Oh, and that's the other thing. Prince Igor, insofar as it is about anything at all, is about the unification of Russia after one prince has invaded the territory of another prince, Putin-style, in the name of the Motherland. So at the very moment when our government's political approval of Putin's foreign policy is at its lowest ebb for years, after the events in Ukraine and Crimea, it is delightfully ironic to have this epic of national upheaval and sacrifice presented as part of a UK-Russia Year of Culture.

There was no irony, however, in the applause of last night's audience at the Coliseum. They loved every minute of it, as indeed did I, even the curious chorus of big-bellied red devils (including a couple of large shrimps) in the Polovtsian Dances; the old-fashioned individual rhubarbing among the chorus - a trio of greasy-garbed ladies seemed to be chewing nuts and spitting out the shells at the same time in a strange court ritual; and the magnificent display of wigs and beards that have been passed down from generation unto generation since the opera's premiere in St Petersburg in 1890.

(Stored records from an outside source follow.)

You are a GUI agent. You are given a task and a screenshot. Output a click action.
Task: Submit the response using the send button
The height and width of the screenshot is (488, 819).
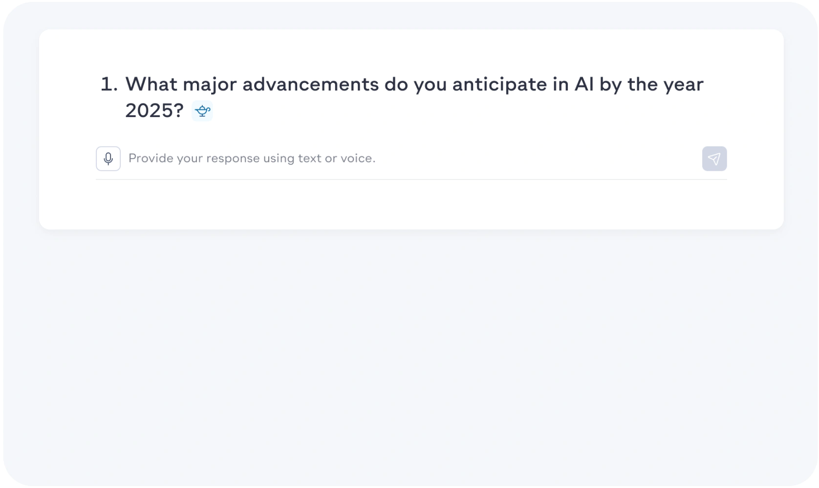point(714,159)
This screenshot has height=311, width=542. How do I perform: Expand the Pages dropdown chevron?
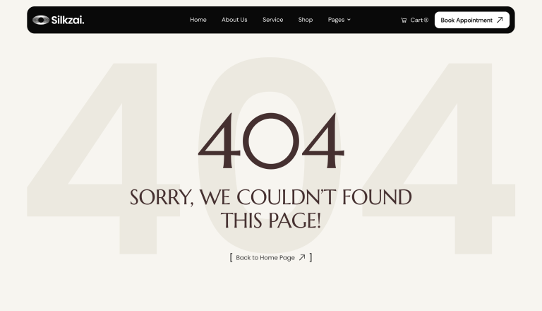click(349, 20)
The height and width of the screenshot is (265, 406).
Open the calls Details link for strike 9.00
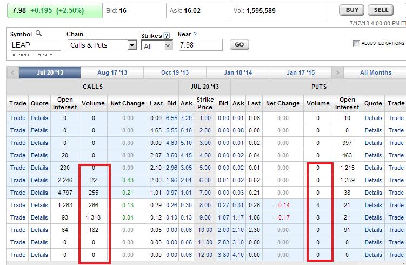(x=39, y=217)
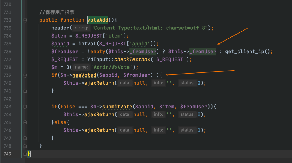Click the "data:" hint on line 744
This screenshot has width=292, height=163.
point(125,114)
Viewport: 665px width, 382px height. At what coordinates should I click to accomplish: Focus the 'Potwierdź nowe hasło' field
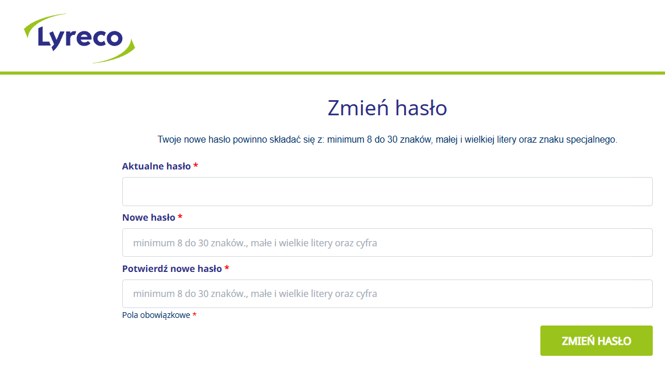pos(387,293)
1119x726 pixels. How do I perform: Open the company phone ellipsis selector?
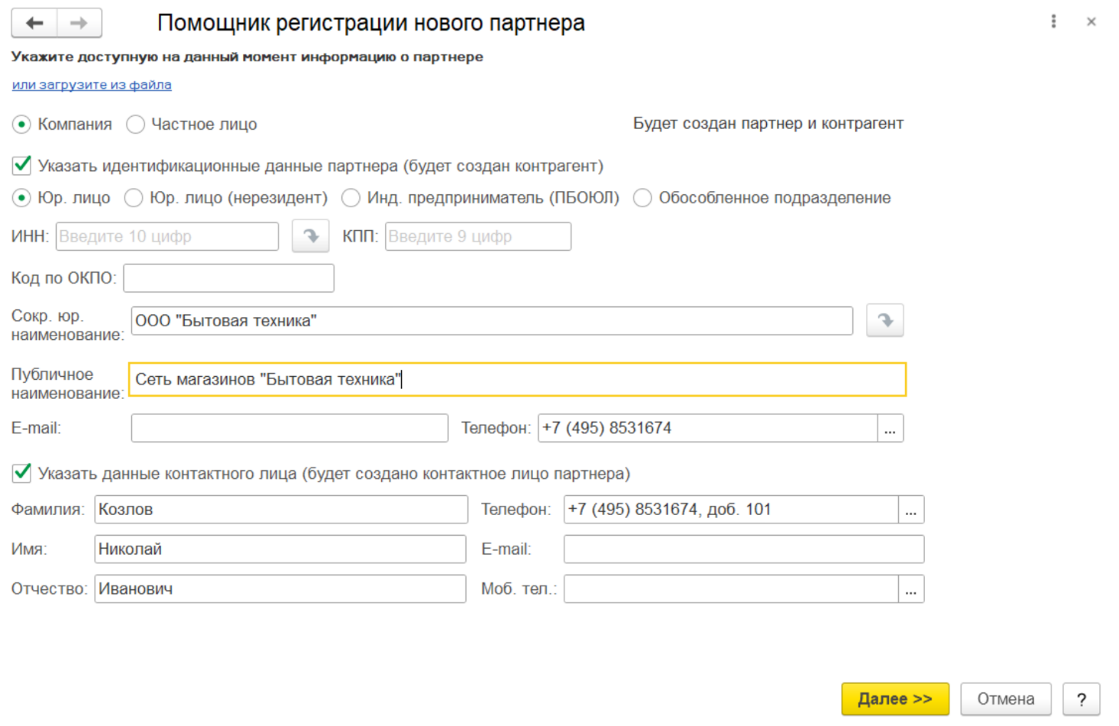[x=890, y=428]
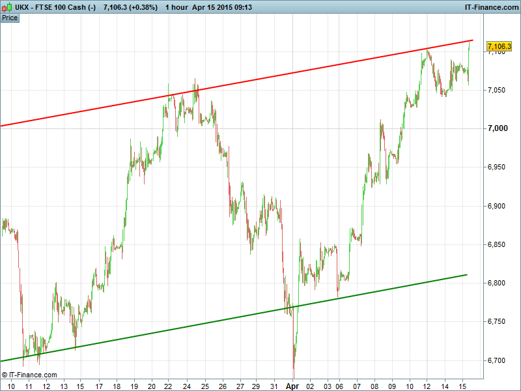Click the 6,850 price axis label
This screenshot has width=521, height=391.
coord(498,244)
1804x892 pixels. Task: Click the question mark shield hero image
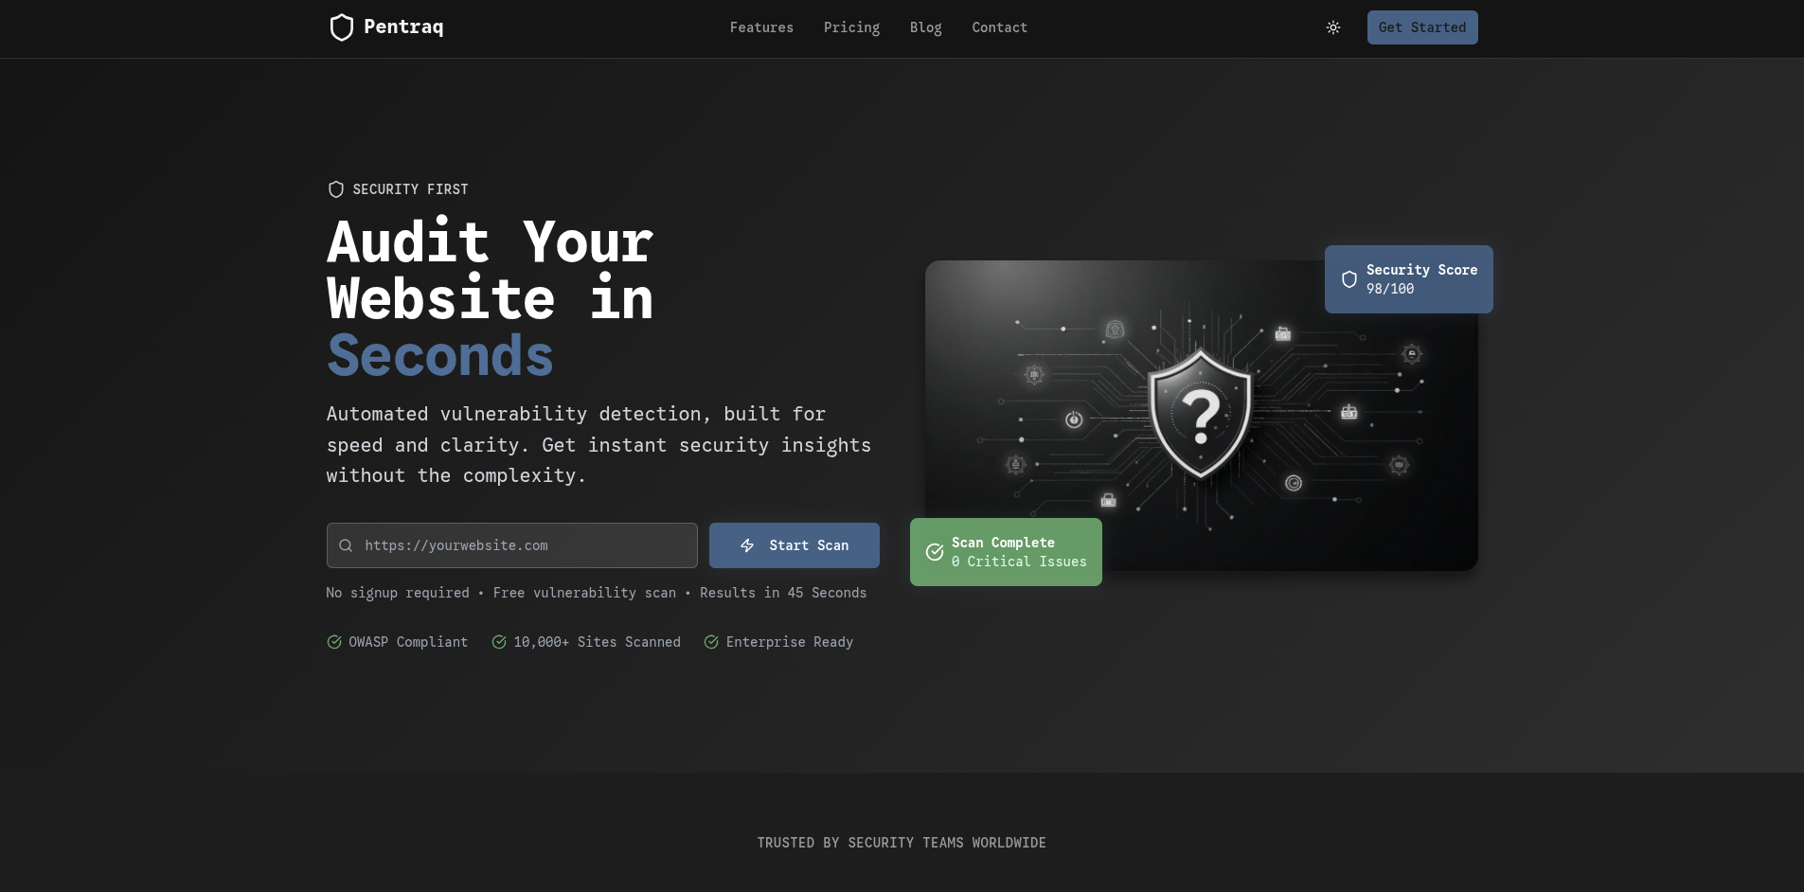1201,415
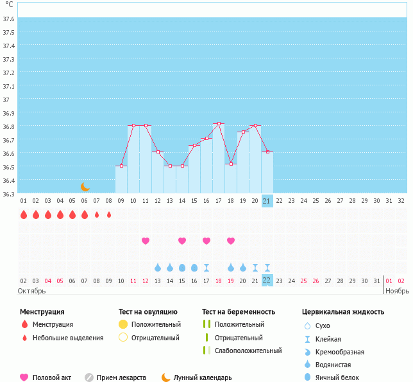This screenshot has height=382, width=413.
Task: Select the pink heart on cycle day 18
Action: pos(231,241)

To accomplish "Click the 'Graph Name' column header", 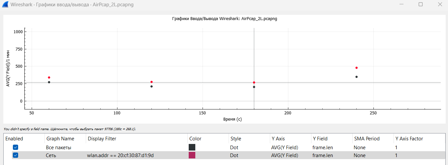I will click(x=60, y=139).
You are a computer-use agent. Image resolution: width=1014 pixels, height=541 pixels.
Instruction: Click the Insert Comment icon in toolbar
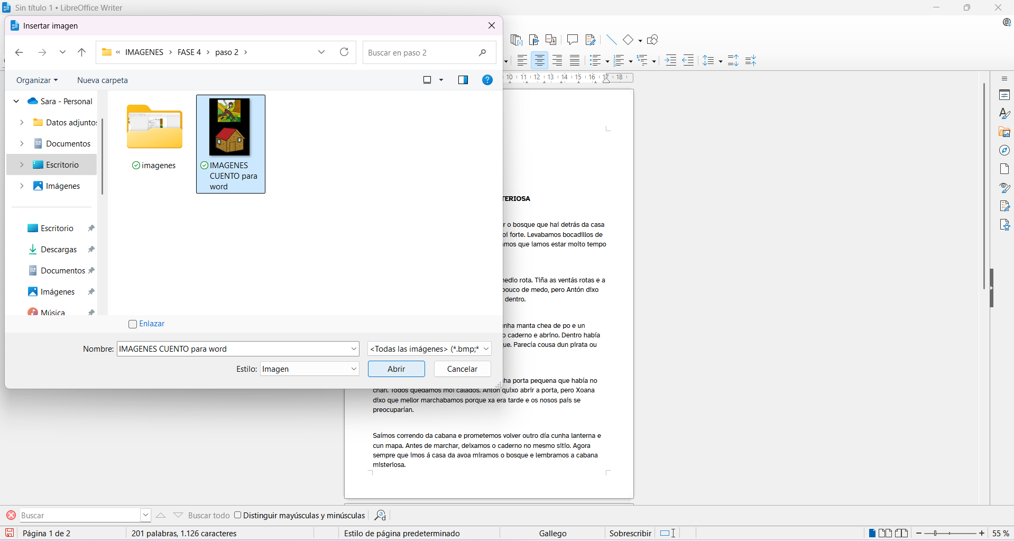click(x=572, y=40)
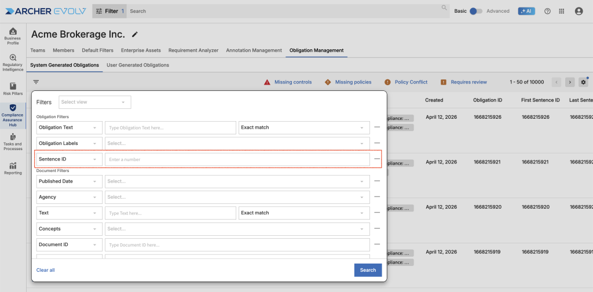
Task: Go to Risk Pillars section
Action: coord(12,89)
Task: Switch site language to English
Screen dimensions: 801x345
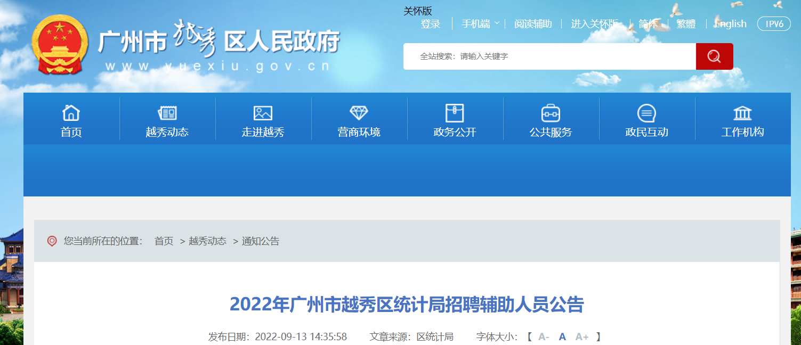Action: tap(730, 24)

The great thing about the music, even in the "Strangers in Paradise" Kismet number, is that it never sounds stale or hackneyed. I was standing by for "Baubles, bangles and beads," but that one's derived from a Borodin string quartet, not Prince Igor. Now, all the first act music sounded fresh and unfamiliar, and the second act contains surely some of the greatest arias in the Russian repertory and, boy, did the soloists give them some welly.

Review: Prince Igor

The ENO Kismet was pretty ropey but it did at least have an element of kitsch-and-sink; there was a lot of fake Oriental sparkle and charm, and Michael Ball had some extremely garish, voluminous coloured shirts. The Novaya Opera Moscow production is visually tawdry, but not tawdry enough. It looks like a spectacle that's way past its sell-by date, but there are a few minor compensations: an extraordinary lumpen chariot for a mogul called Khan (no relation of Genghis, though he should be) that must belong on display in an agricultural museum; a glittering mountain range that looks like a party night for Daleks in Doctor Who; and a shimmering back cloth of the sea by night that will go straight back into storage for the next pantomime in Darlington.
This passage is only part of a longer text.